**WHAT TO DO:** Although the entries contain pictures, only their words should be duplicated exactly.

─── WORKING DATA

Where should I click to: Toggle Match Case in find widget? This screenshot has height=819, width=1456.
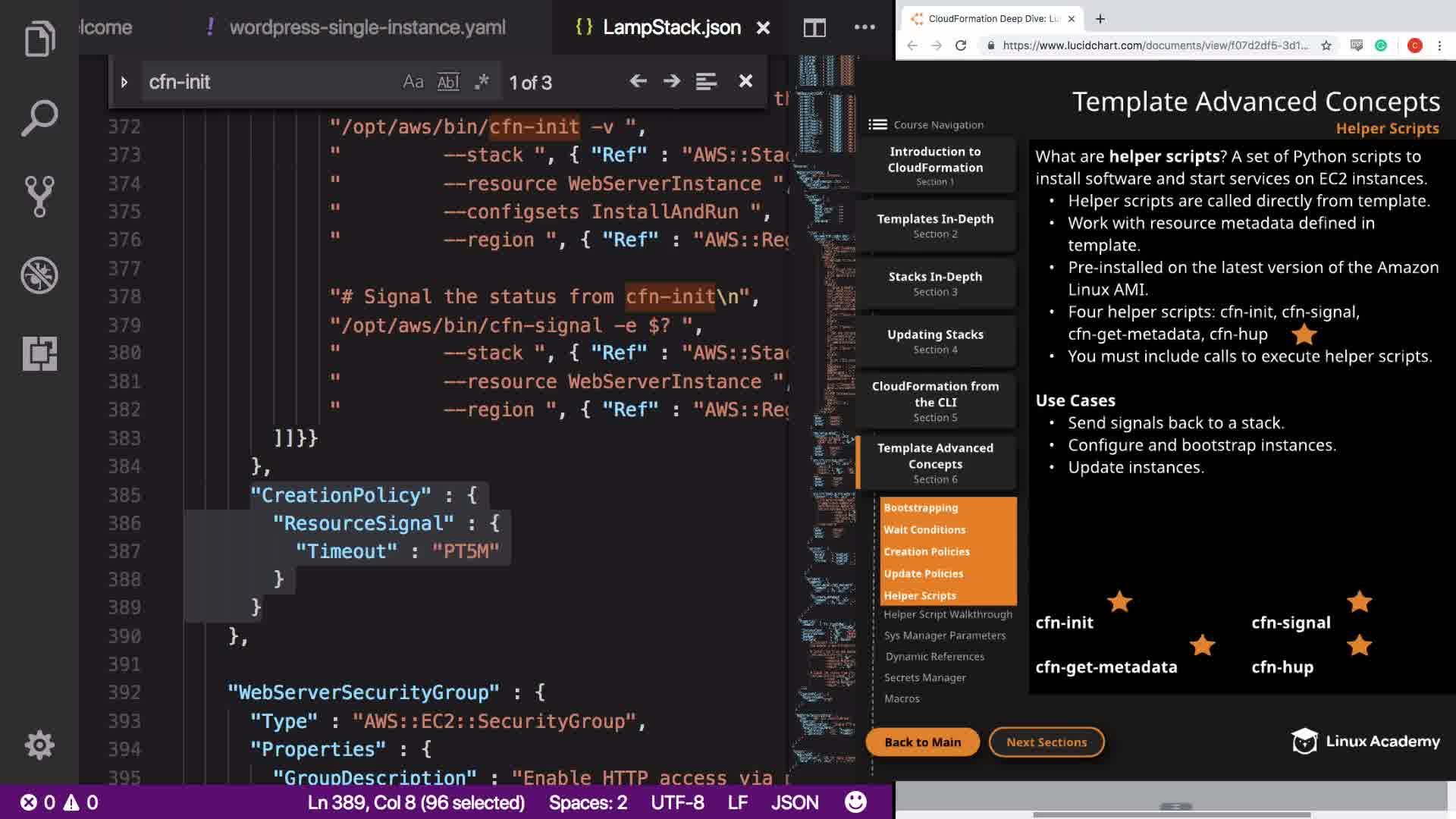click(413, 82)
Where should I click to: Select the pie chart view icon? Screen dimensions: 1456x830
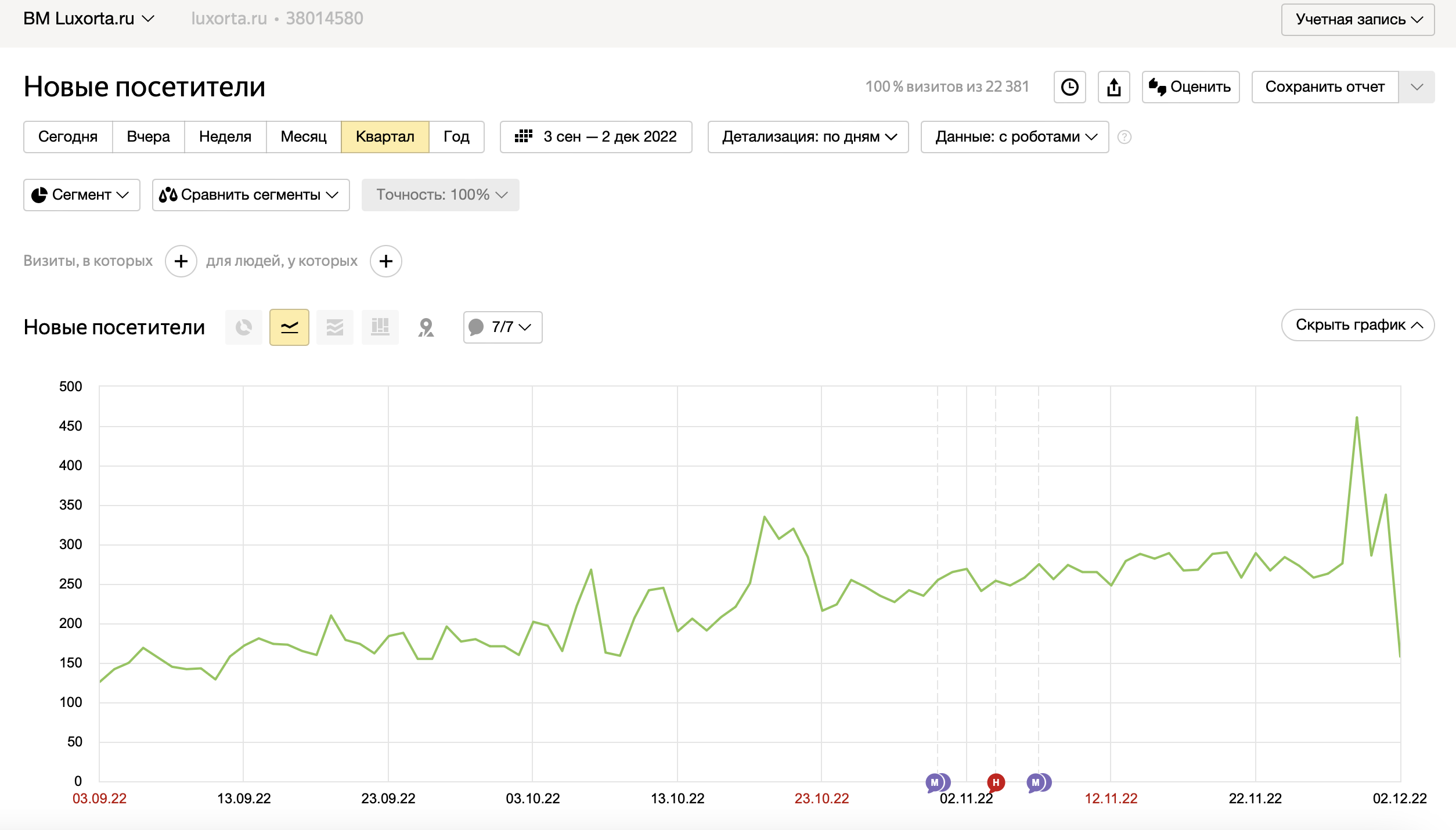pos(244,327)
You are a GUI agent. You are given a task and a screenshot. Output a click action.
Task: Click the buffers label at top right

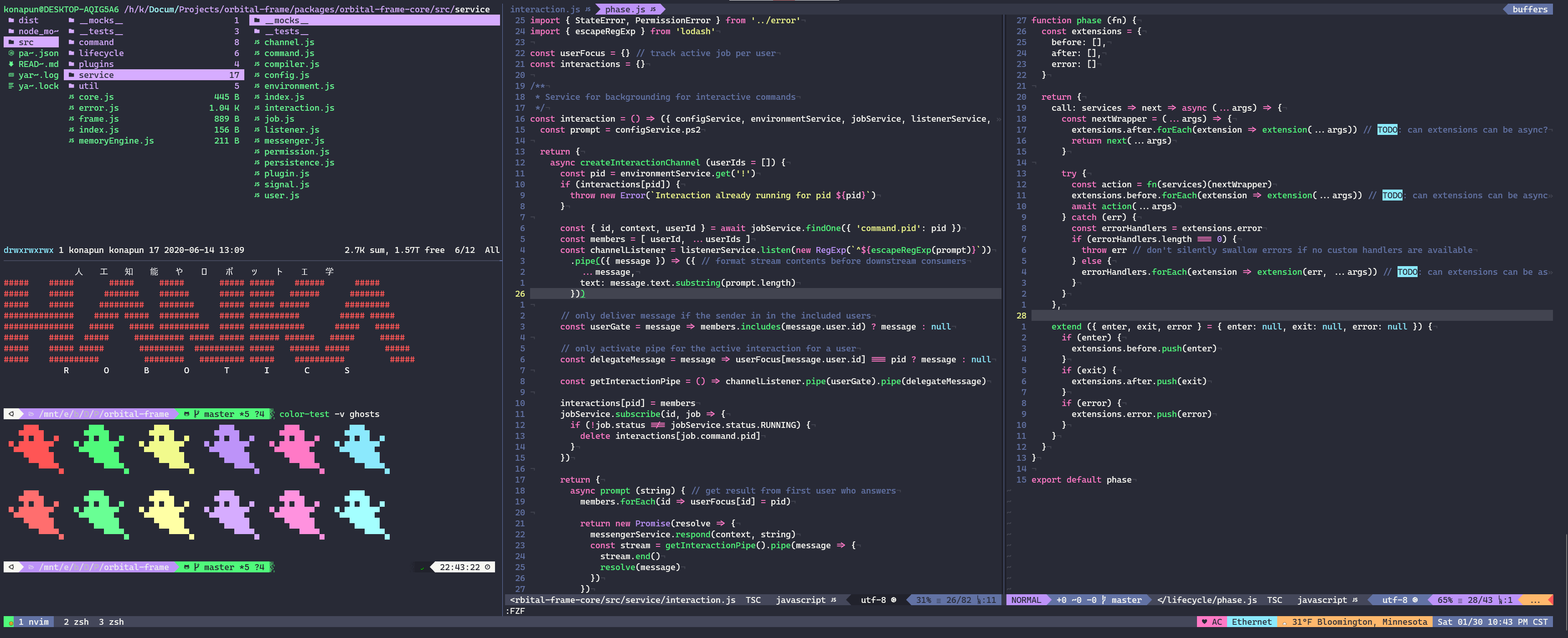coord(1529,9)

──────

**SOLUTION:**
Where should I click to: Toggle Match Case in find widget? This screenshot has height=819, width=1456.
click(413, 82)
Where should I click to: Select the pie chart view icon? Screen dimensions: 1456x830
pos(244,327)
You are a GUI agent. You are given a task and a screenshot. Output a click action.
Task: Click the buffers label at top right

coord(1529,9)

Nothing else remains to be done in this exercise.